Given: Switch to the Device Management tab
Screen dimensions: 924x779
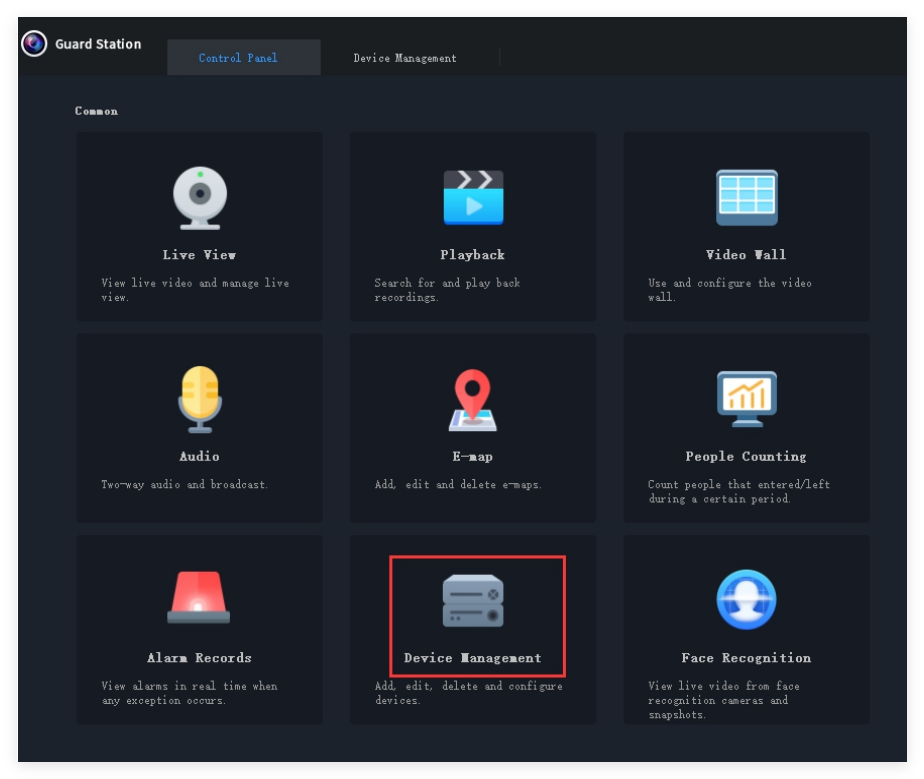Looking at the screenshot, I should pos(405,58).
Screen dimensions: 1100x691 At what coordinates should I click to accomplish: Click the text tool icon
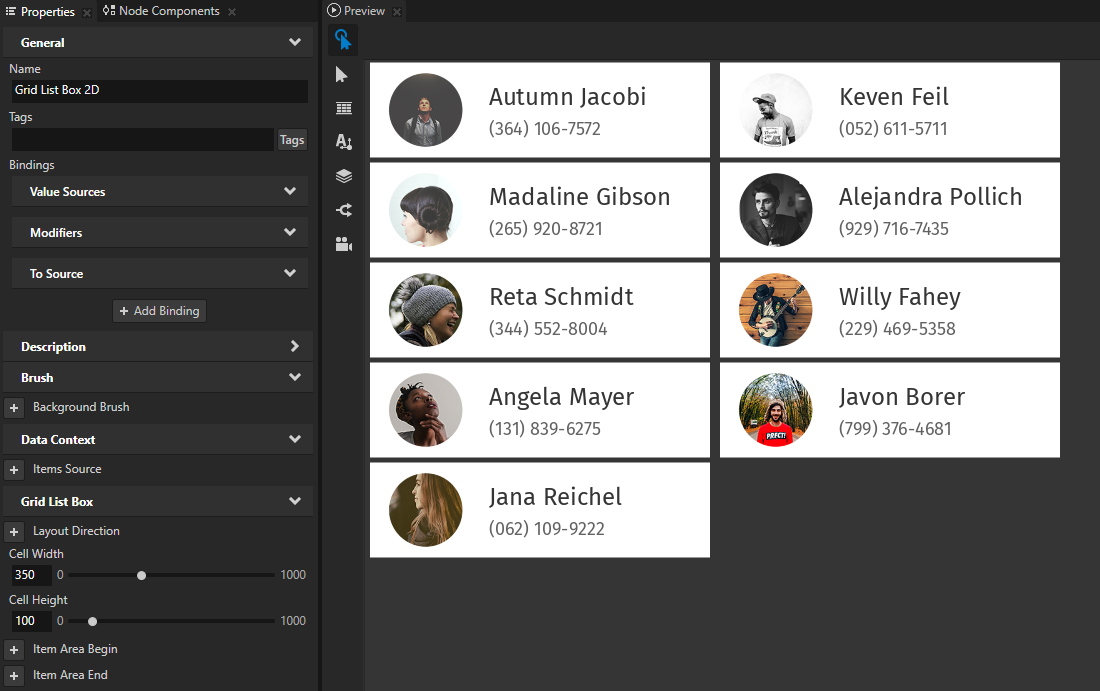[x=344, y=142]
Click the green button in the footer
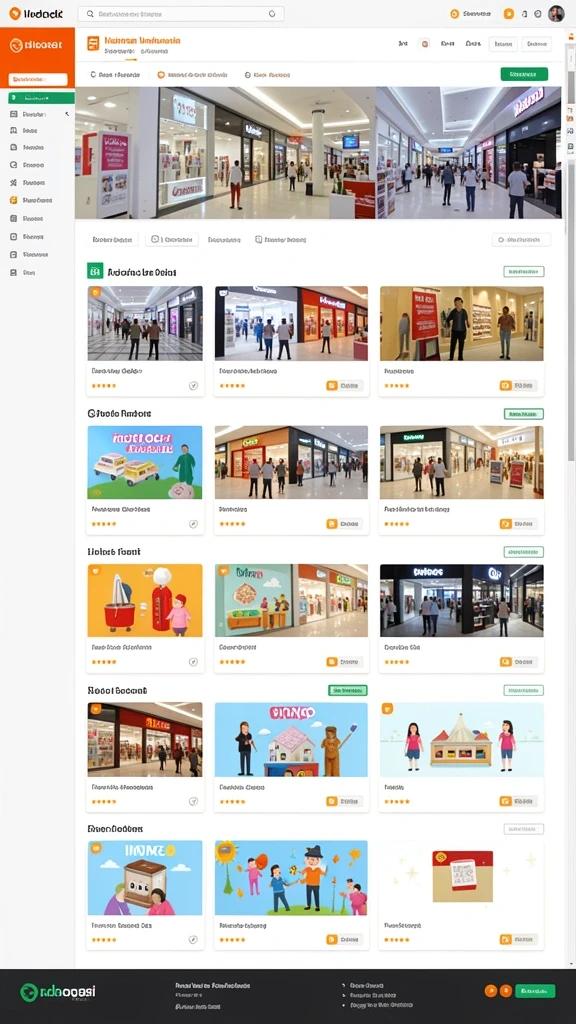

WHAT TO PRODUCE: Using the listing above, copy every line from the line containing "Screen dimensions: 924x779" through the last one, both included, and no other lines. Pictures stay out.

RESPONSE AREA:
Screen dimensions: 924x779
Looking at the screenshot, I should pos(405,58).
Screen dimensions: 1100x691 At what coordinates should I click to accomplish: Click the text tool icon
[x=344, y=142]
Click the green button in the footer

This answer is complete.